Ernest A.  (1882-1962)


Greiz is a village located in the state of Thuringia in east-central Germany.  When Curt was just a boy, the Teich family moved to Lobenstein, a town seventy kilometers southwest of Greiz.  Decades prior, Curt’s great-grandfather, Johann Karl Teich (1760–1845), had been granted a family seat in Lobenstein by his close friend, the Prince of Reuss.  

The Teichs boasted a long line of printers, and a family coat of arms from 1725 illustrates this trade heritage with a display of early printing tools:


Curt's father Christian was a printer, newspaper publisher, and book salesman, and his grandfather, Friederich Karl Wilhelm Teich (1819–1890), published a book of poetry and wrote articles for various periodicals. The printed word was a Teich specialty, and Curt followed in his family’s footsteps with great enthusiasm. After attending high school in Dresden until the age of fifteen, he returned to Lobenstein to work as a printer’s apprentice.

While Curt learned the ropes of the trade in Germany, his father and eldest brother Max traveled to Chicago to visit the 1893 World’s Columbian Exposition.  After the fair, Max stayed in Chicago and entered the hotel business.  Some sources say that because of the opportunities he saw available in the United States, Christian encouraged his son Curt to join his brother in the US. Other sources say however, that it was after a disagreement with his father that Teich bought himself a one-way steerage ticket aboard a steamship bound to the United States, arriving in New York on April 5, 1895 without so much as a suitcase under his arm.  Here's a photo of young Curt on his way to America:



Within a few days of docking in New York, he made a humble start in business as a printer’s devil, (a multi-tasking apprentice).
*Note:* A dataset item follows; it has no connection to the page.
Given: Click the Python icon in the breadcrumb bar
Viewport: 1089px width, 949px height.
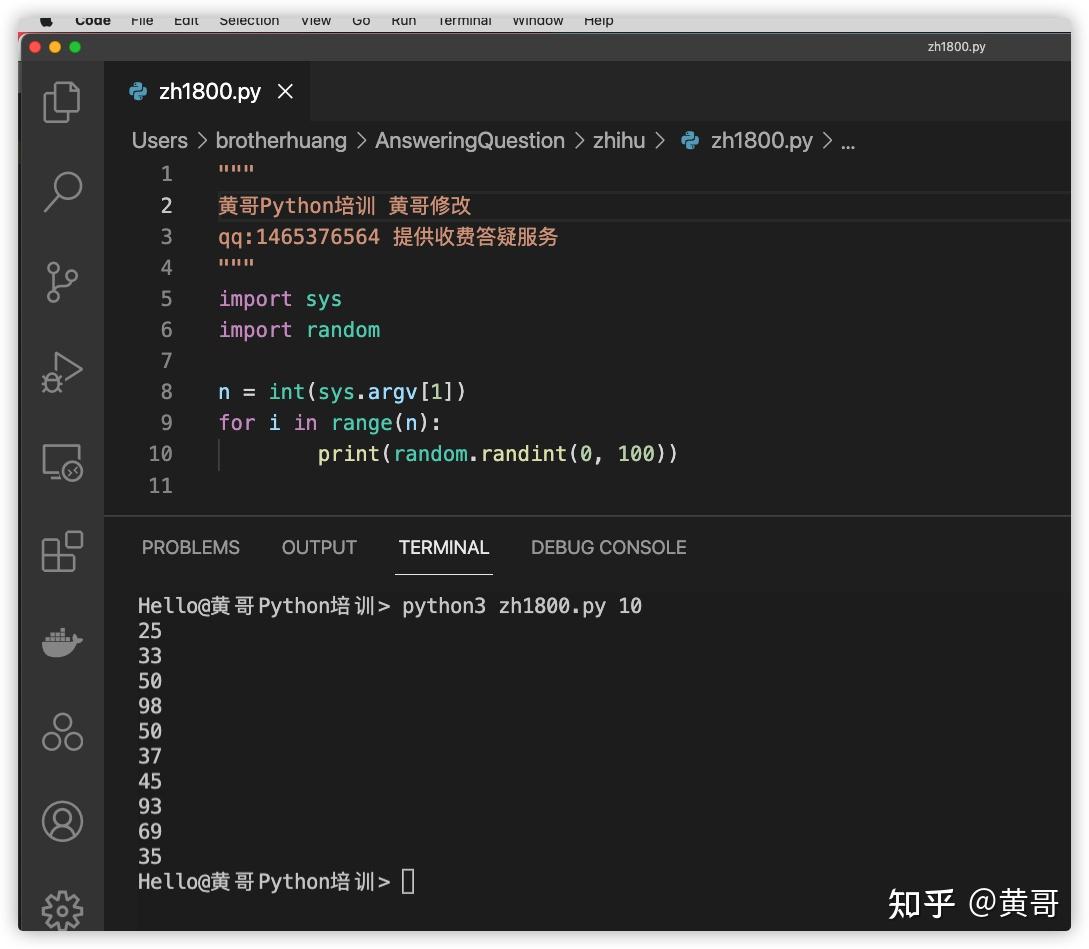Looking at the screenshot, I should 689,140.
Although he was overqualified for the position, he readily accepted it as he needed to earn a living.

After working for a time in New York,  Curt moved to Chicago and opened his own printing firm on January 4, 1898 on 59-61 (now 1258 N.) Clybourn Avenue in the Lincoln Park neighborhood. (A retail with apartment building occupies that spot today.)   His brother Max Teich, who had by this time purchased the Wyoming Hotel and re-branded it as the Kaiserhof Hotel, was his silent business partner and provided the necessary funds for start-up costs.  Within a few years the company was incorporated.  Max owned 130 shares; Curt owned 80 shares; and their younger brother Alfred who had recently immigrated to the United States, owned 40 shares.  As the corporation paperwork reveals, the aims of Teich’s corporation were broad: “printing and lithographing, publishing, importing of art printing, manufacturing and importing of souvenir articles.”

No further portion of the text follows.